Was the work as good? No. Were there issues with distance, time zones, communications, slang, jargon, and even work ethics? Yes. Does management care when all they really focus on is the costs and time to delIvery? No. Is it shortsighted? Debatable.

And hence the fall of prepress, retouching and graphic art services in America and much of Europe. Are they all gone? No for the few high end catalogs and advertisers and fine art book makers, and archival press houses their remains a handful of high end retouching services. The rest have scattered to in-house shops, at half the pay, to printers, and to other professions.

But is it the offshore companies fault? Should we hate them for the good paying high wages their employees earn in comfortable color managed digital darkrooms? The answers are not so easy. It's sad to see these powerhouses of artistic craftsmanship go away just as it was with typesetters, and is happening now to photographers many of whom have also been doing prepress and retouching work since they went digital taking away from other businesses even as they see they're own professions devastated by change.

Taking our work to India
Although I have yet to find a US company that can match the off shore prices I still go to the local retouchers and prepress houses first.

There are certain advantages:

They are open when I am awake, so I can talk to them when I need to.
I can get face to face time when I want it.
I can have hands-on editing and retouching when I want to stay close to the work.
They often offer other services that the off-shore accounts don't which make up for the other costs.
They don't have odd or extended holidays like many off-shore retouchers do.
There is a lot that can be said for the local relationship, the value they can add, the clearer communications and other services that can offset retouching costs.

That said, there are still times when I have turned to off-shoring work when that was my only choice. The quality is good and fast if I can keep instructions straight forward and simple. Sometimes saving the money on retouching means I can save another persons job by moving those funds to salaries or reassigning them to other work. Some of my clients or employers may demand the lower cost, and sometimes it's the only way to get a job done in time and on budget.

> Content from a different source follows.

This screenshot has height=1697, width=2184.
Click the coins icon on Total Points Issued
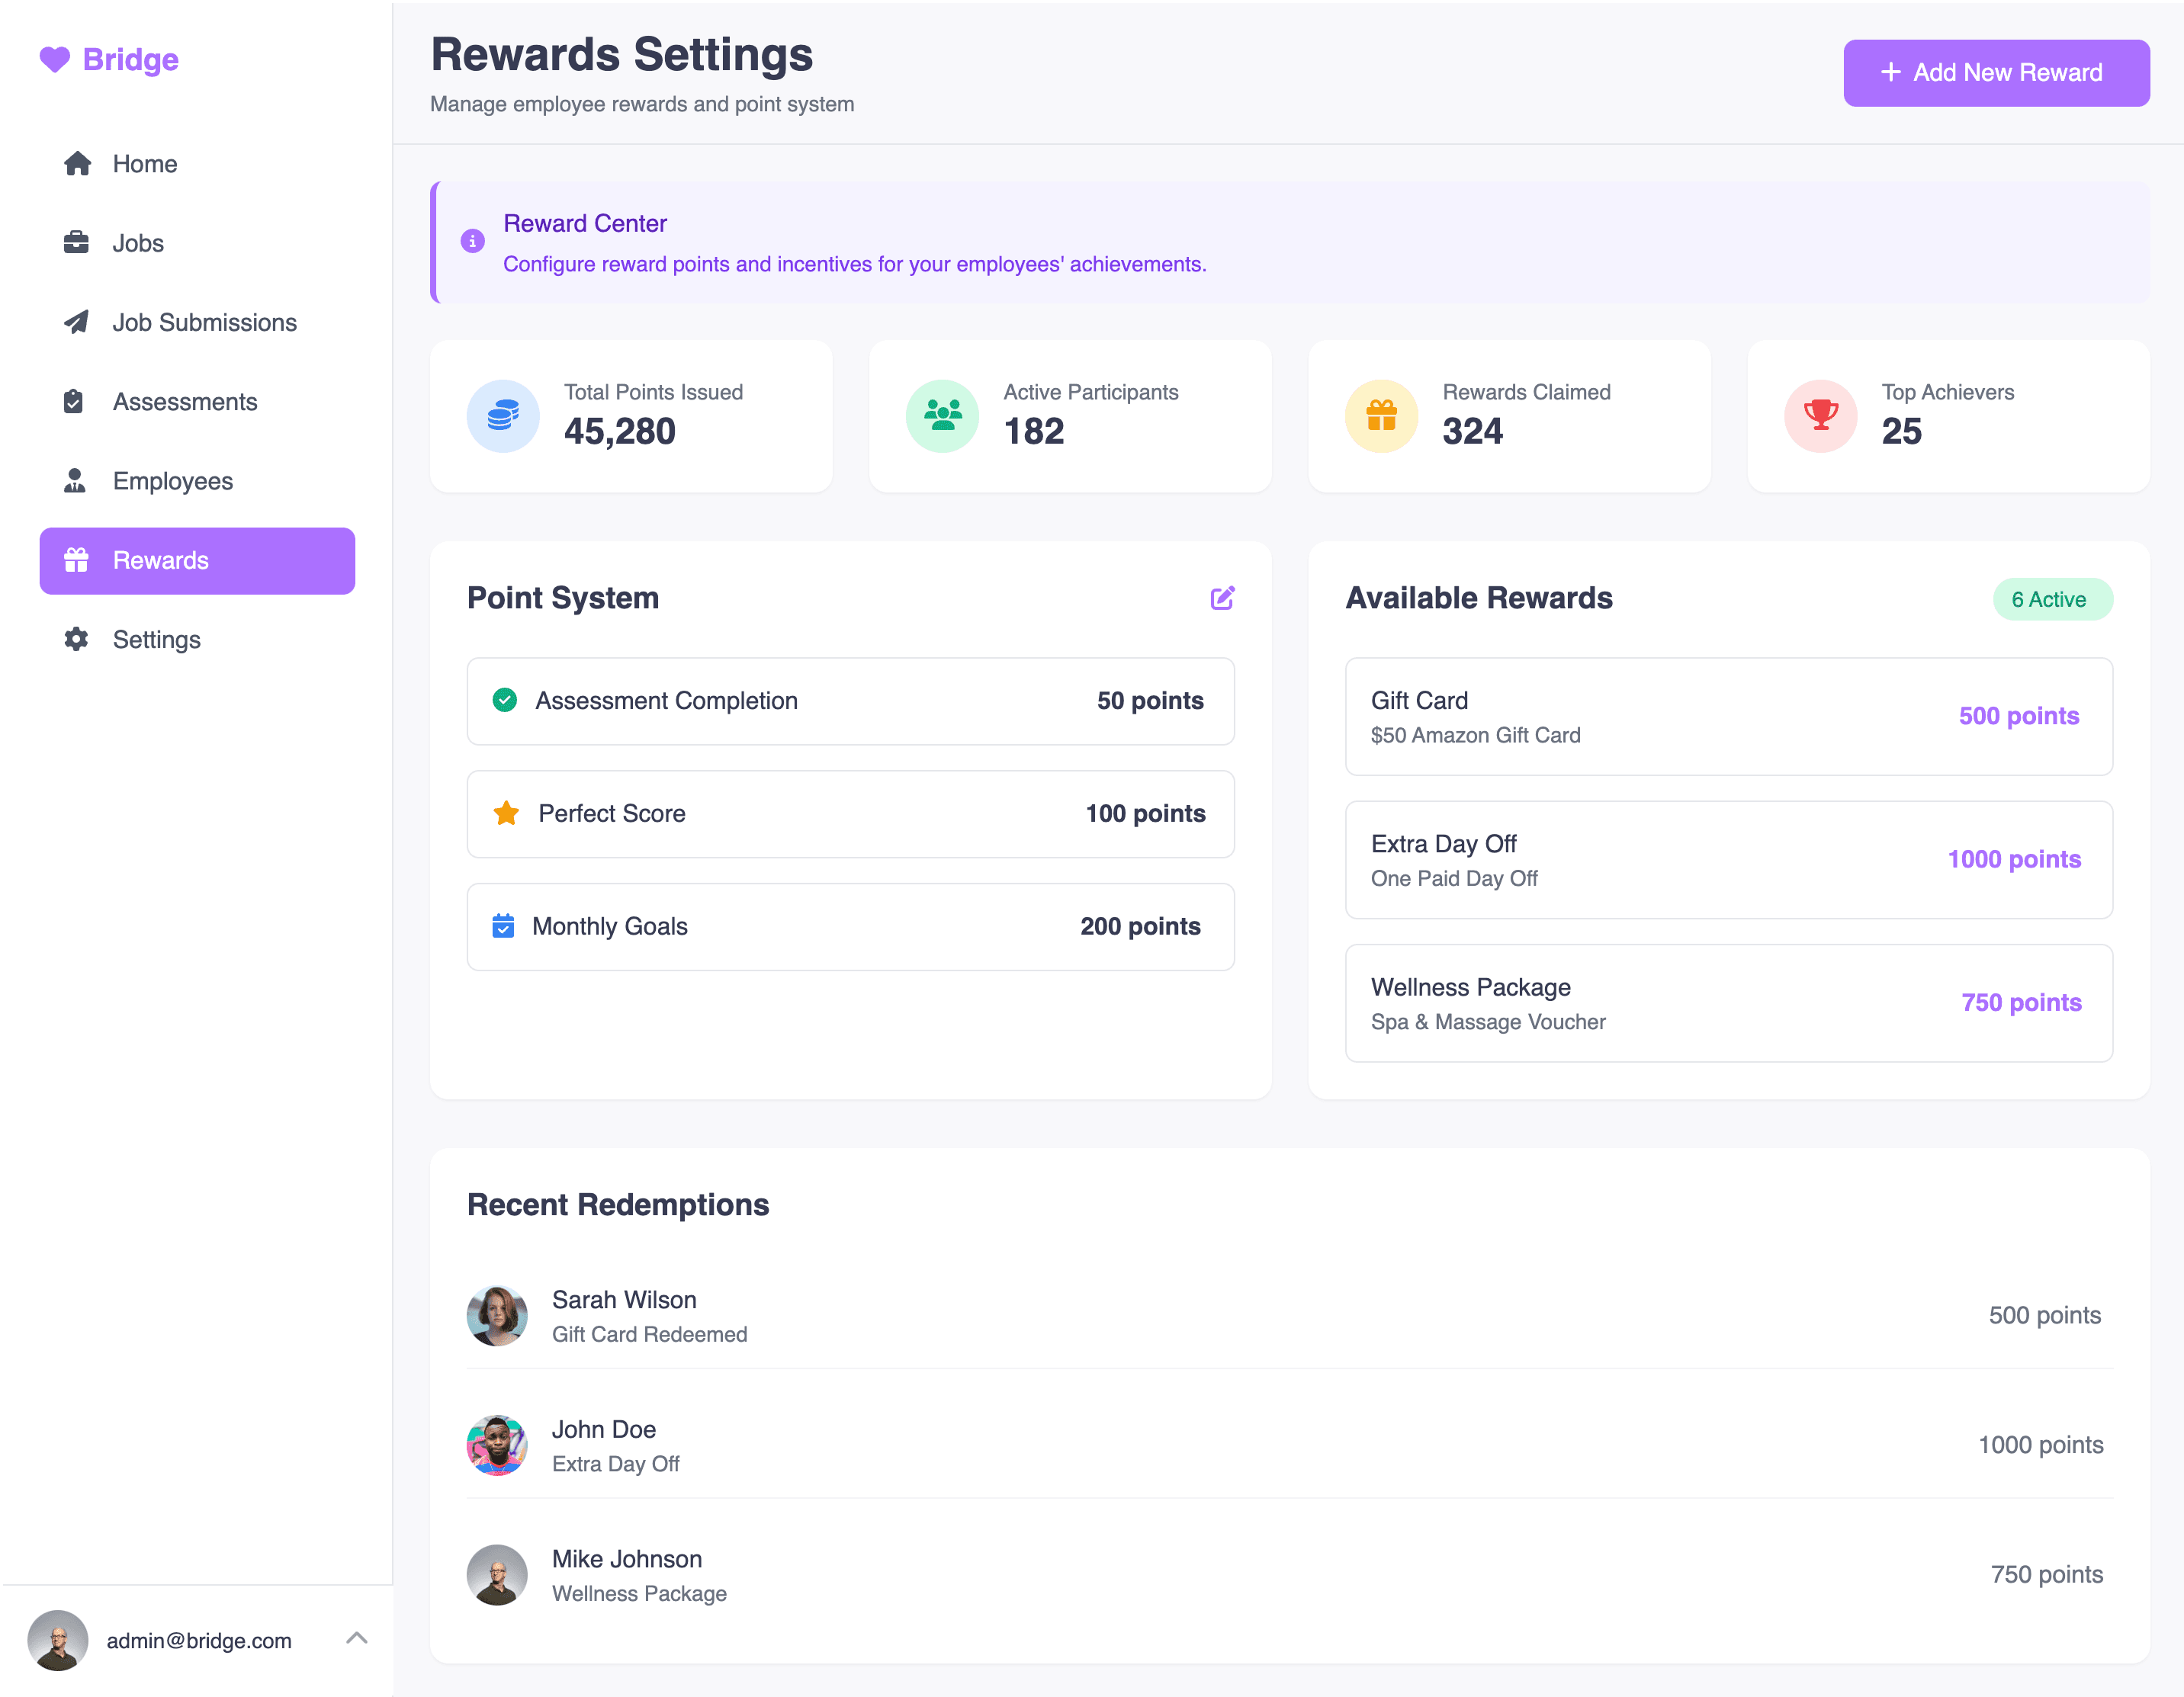[x=503, y=415]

I may not like it but creative life is changing and requires fiscally wise choices sometimes you have to choose the best of the bad choices.

Often people who do not employ others or have larger P&L responsibilities do not understand the complexities of these choices. It's not always as simple as saving someone's retouching job, sometimes the cost would mean many more contracts and jobs lost or loosing the company altogether.

It's a tough world and the choices are not always easy or as simple as we would think or wish them to be.